## PROBLEMA DA RISOLVERE
Le tre affermazioni seguenti concordano con il testo sui reati di opinione? Per ciascuna indica sì o no e riporta tra virgolette le parole del testo che lo stabiliscono.
(a) L'approvazione della legge amplierebbe l'elenco dei motivi di discriminazione rilevanti per l'art. 604-bis del codice penale.
(b) L'emendamento sulla libera espressione è stato approvato soltanto dai partiti della maggioranza.
(c) Secondo la giurisprudenza costituzionale, per propaganda si intende la semplice diffusione di idee.

## TESTO FORNITO
----------------

Spesso si sente dire che questa legge potrebbe creare nuovi reati di opinione, è proprio così?

Intanto, come accennavo sopra, l’approvazione di questa legge amplierebbe l’elenco dei motivi di discriminazione che rilevano ai fini dell’art. 604-bis del codice penale che già punisce la propaganda e l’istigazione a delinquere per motivi di discriminazione razziale etnica e religiosa, dunque si limiterebbe ad integrare un impianto normativo esistente colmando un’evidente lacuna. Non si vede infatti perché l’elemento etnico-razziale o religioso dovrebbe assumere una rilevanza superiore o meritare un riconoscimento normativo che sesso, orientamento sessuale e identità di genere non meriterebbero. Dal mio punto di vista chi critica questa proposta di legge dovrebbe contestualmente proporre l’abrogazione delle disposizioni vigenti, di tutte quelle che intersecano la libertà di opinione e, insieme, individuare con chiarezza le strade, alternative al diritto penale, più adeguate e efficaci per lo sradicamento della visione patriarcale, maschilista e xenofoba che sta alla base di tutte le forme di discriminazione citate, e permea ancora con forza la nostra società. Detto questo, mi pare che rispetto alla questione “reati di opinione” vada segnalato l’emendamento, approvato nei giorni scorsi dai partiti della maggioranza insieme a Forza Italia, con il quale si chiarisce che “Ai sensi della presente legge, sono consentite la libera espressione di convincimenti od opinioni nonché le condotte legittime riconducibili al pluralismo delle idee e alla libertà delle scelte”. La formulazione, forse migliorabile, sta a significare che le condotte espressive devono comunque concretizzare una propaganda, o un’istigazione, idonea in concreto a rappresentare l’anticamera di atti di discriminazione. Una lettura costituzionalmente orientata delle previsioni avrebbe portato comunque verso questa interpretazione; va precisato che la giurisprudenza costituzionale ha sempre sottolineato che per propaganda non si intende una mera diffusione di idee ma un’azione tesa ad incidere sullo stato mentale e psicologico altrui nonché sui comportamenti, idonea a condizionare altre persone e a sollecitarne un’attitudine odiosa e discriminatoria. Va inoltre ricordato che il significato proprio dell’art. 604-bis è stato individuato dalla Cassazione nella garanzia del principio di eguaglianza e nel rispetto della dignità umana.

----------------

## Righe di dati
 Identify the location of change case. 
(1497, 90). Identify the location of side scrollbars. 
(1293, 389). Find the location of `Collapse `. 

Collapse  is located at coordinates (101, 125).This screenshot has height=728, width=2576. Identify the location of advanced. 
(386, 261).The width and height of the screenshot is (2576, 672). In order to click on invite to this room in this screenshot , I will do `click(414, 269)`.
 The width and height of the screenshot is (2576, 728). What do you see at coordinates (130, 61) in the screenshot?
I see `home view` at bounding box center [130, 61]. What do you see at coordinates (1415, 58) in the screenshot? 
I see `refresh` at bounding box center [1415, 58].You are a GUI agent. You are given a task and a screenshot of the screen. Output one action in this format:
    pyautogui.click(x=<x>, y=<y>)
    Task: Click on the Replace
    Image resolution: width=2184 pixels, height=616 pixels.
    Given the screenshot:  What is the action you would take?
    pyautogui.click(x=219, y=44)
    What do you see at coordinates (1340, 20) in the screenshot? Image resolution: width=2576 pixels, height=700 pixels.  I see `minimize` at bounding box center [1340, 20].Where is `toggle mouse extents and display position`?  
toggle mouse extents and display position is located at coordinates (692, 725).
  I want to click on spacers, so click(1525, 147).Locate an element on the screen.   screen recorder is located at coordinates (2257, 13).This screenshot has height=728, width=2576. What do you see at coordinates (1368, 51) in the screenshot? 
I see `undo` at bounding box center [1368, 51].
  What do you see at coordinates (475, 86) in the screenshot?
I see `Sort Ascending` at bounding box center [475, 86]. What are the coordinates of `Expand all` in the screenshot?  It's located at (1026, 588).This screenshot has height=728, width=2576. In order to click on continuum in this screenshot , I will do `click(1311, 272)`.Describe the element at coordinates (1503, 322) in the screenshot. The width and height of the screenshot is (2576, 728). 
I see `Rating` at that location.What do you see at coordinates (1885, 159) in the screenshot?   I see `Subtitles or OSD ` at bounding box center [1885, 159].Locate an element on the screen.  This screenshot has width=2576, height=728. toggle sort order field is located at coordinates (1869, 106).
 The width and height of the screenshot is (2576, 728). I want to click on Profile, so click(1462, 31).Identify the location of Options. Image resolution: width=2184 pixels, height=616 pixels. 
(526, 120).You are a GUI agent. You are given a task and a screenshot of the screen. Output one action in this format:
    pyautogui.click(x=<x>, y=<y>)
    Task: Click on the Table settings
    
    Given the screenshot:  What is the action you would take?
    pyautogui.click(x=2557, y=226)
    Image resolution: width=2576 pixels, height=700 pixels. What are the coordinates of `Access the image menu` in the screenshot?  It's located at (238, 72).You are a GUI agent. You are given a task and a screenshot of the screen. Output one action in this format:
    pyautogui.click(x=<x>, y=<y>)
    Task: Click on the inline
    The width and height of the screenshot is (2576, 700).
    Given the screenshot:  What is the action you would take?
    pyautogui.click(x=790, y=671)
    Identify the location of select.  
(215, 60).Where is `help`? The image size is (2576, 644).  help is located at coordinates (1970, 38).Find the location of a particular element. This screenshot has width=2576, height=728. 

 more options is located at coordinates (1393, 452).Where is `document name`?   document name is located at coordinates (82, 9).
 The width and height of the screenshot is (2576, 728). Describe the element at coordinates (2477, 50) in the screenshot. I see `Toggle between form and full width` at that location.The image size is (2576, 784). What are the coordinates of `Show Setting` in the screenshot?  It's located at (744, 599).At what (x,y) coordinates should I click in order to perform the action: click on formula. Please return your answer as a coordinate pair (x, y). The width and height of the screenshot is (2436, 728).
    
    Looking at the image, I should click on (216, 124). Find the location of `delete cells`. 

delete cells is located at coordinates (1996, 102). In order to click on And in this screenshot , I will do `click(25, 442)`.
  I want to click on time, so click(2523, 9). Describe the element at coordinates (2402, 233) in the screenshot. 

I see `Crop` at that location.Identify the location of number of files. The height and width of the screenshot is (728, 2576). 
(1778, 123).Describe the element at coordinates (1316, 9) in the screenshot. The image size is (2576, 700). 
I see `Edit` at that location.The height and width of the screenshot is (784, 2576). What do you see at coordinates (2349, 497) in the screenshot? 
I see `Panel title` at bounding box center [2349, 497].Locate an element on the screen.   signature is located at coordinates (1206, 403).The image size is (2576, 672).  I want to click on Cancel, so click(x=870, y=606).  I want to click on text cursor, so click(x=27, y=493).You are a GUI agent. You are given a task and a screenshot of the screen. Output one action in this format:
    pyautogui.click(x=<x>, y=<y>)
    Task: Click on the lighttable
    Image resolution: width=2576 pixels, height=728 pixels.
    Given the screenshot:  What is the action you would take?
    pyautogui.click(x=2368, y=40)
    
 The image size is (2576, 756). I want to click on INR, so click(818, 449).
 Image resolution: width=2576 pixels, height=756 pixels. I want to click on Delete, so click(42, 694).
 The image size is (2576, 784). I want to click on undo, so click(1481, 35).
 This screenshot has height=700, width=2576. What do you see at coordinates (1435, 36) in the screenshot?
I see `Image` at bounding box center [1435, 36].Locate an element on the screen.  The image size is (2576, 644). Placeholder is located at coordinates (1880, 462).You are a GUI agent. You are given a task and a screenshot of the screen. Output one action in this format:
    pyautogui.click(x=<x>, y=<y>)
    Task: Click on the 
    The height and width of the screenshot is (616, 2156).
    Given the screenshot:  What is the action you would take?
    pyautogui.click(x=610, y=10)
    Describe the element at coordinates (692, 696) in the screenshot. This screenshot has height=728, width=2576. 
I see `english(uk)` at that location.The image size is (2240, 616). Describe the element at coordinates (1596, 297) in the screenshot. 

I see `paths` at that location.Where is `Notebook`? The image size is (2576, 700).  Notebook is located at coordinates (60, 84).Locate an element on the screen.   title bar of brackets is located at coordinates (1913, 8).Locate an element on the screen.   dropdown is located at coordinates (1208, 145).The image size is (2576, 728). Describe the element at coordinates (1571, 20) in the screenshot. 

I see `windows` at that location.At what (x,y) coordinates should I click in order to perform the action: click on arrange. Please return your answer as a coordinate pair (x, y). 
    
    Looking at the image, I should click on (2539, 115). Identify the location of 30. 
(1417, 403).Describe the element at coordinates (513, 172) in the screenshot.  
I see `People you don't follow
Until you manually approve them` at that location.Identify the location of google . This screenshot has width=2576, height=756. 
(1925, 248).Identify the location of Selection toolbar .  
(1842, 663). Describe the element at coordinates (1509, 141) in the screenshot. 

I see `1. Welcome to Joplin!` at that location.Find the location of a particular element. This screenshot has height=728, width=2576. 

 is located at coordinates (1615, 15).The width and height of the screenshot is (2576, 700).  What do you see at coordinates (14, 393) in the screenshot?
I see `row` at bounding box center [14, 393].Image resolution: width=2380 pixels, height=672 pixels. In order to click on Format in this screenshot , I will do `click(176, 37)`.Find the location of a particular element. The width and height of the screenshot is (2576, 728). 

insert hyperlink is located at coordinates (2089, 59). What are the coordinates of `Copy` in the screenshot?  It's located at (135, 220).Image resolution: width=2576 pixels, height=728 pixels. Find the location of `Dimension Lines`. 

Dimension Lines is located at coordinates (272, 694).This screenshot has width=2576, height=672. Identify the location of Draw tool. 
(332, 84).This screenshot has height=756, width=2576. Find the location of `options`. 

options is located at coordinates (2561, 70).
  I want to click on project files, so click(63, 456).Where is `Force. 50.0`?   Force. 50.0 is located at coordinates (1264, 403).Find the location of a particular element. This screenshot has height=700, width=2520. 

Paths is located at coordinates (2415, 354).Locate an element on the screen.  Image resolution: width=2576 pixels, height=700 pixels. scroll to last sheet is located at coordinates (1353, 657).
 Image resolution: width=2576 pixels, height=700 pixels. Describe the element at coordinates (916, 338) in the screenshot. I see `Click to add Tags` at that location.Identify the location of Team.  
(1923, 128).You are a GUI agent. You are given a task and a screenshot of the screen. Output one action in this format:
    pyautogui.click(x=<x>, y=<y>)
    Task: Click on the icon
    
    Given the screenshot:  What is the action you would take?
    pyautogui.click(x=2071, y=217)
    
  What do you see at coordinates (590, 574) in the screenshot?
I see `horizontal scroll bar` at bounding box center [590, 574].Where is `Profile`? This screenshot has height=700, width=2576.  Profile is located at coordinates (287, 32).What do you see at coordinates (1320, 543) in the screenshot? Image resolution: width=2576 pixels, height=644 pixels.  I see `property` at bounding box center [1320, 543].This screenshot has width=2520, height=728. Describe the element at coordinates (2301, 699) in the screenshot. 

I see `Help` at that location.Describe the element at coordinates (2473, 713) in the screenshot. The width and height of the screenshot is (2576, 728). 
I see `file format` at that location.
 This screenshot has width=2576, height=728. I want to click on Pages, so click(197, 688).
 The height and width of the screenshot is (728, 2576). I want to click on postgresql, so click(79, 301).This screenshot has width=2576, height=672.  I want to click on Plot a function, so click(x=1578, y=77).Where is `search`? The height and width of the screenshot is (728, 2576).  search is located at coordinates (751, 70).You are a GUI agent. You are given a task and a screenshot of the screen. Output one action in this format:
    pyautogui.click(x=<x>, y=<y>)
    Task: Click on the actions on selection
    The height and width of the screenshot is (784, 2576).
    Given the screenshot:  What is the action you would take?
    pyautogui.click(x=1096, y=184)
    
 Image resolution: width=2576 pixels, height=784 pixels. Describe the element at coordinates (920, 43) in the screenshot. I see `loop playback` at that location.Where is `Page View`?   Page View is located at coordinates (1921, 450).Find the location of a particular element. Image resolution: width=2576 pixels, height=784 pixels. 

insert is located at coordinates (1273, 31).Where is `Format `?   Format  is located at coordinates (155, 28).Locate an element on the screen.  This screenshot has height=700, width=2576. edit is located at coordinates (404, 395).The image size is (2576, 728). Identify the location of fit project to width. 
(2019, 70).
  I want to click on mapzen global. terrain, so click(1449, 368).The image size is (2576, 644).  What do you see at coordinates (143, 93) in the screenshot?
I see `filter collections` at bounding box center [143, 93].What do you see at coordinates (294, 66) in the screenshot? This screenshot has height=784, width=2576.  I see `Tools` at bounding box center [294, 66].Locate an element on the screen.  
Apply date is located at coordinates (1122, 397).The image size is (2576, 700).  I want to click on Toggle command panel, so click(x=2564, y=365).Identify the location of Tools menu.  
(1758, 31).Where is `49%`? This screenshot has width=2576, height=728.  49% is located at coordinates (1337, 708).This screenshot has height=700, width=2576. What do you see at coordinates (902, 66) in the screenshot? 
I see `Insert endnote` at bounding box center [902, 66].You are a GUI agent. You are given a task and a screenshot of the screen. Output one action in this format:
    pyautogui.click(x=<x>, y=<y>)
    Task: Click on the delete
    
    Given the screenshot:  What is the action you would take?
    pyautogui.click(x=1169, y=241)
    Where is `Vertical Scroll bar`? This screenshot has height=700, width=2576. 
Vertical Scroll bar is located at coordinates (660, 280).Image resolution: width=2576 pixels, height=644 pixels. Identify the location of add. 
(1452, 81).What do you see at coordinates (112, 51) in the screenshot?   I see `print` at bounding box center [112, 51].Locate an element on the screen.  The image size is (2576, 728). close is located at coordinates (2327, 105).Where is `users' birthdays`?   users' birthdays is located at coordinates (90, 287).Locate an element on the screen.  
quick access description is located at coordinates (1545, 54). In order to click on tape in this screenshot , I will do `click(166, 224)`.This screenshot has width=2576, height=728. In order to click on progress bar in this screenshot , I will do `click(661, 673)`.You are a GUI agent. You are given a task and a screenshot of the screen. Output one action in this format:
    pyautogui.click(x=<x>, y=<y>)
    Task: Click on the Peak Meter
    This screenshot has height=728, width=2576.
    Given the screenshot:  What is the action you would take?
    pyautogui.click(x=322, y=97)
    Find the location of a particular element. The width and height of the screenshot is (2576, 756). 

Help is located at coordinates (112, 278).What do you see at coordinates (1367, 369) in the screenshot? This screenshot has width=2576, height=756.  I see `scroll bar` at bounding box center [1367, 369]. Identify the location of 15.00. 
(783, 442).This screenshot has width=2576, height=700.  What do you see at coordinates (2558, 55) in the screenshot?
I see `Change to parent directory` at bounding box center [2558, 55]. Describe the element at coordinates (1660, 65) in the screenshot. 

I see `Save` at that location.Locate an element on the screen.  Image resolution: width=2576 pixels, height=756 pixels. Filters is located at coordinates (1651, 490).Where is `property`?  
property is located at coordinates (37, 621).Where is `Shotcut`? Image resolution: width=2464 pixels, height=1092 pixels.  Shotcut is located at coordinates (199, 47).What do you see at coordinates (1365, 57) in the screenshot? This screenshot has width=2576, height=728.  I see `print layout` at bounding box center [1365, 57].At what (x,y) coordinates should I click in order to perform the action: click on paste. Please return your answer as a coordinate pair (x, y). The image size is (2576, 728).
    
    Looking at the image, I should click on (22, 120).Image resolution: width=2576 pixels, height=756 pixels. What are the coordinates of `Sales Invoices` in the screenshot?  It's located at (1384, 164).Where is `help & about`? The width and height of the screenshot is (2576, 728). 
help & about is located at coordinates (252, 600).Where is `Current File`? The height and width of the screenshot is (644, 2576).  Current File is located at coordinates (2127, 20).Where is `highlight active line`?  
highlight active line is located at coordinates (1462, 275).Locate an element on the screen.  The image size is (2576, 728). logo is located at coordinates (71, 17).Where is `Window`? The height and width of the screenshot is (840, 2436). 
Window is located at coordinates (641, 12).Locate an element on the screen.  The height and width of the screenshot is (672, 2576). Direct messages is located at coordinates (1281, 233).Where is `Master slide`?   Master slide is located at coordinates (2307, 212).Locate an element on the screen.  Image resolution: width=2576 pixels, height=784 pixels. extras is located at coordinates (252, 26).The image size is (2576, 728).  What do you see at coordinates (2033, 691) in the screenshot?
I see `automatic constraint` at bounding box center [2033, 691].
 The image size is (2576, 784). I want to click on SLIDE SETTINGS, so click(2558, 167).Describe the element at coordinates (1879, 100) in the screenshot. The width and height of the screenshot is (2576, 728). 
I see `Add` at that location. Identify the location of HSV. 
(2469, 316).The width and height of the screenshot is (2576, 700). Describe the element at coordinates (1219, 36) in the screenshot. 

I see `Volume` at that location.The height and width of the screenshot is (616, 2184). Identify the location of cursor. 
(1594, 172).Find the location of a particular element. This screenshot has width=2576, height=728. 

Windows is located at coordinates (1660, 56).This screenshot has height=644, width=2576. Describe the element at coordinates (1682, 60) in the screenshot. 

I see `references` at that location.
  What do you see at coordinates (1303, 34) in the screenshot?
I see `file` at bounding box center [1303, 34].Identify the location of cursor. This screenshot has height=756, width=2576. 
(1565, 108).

----------------

## SOLUZIONE PROPOSTA
(a) Sì: "l’approvazione di questa legge amplierebbe l’elenco dei motivi di discriminazione che rilevano ai fini dell’art. 604-bis del codice penale".
(b) No: "approvato nei giorni scorsi dai partiti della maggioranza insieme a Forza Italia".
(c) No: "per propaganda non si intende una mera diffusione di idee ma un’azione tesa ad incidere sullo stato mentale e psicologico altrui".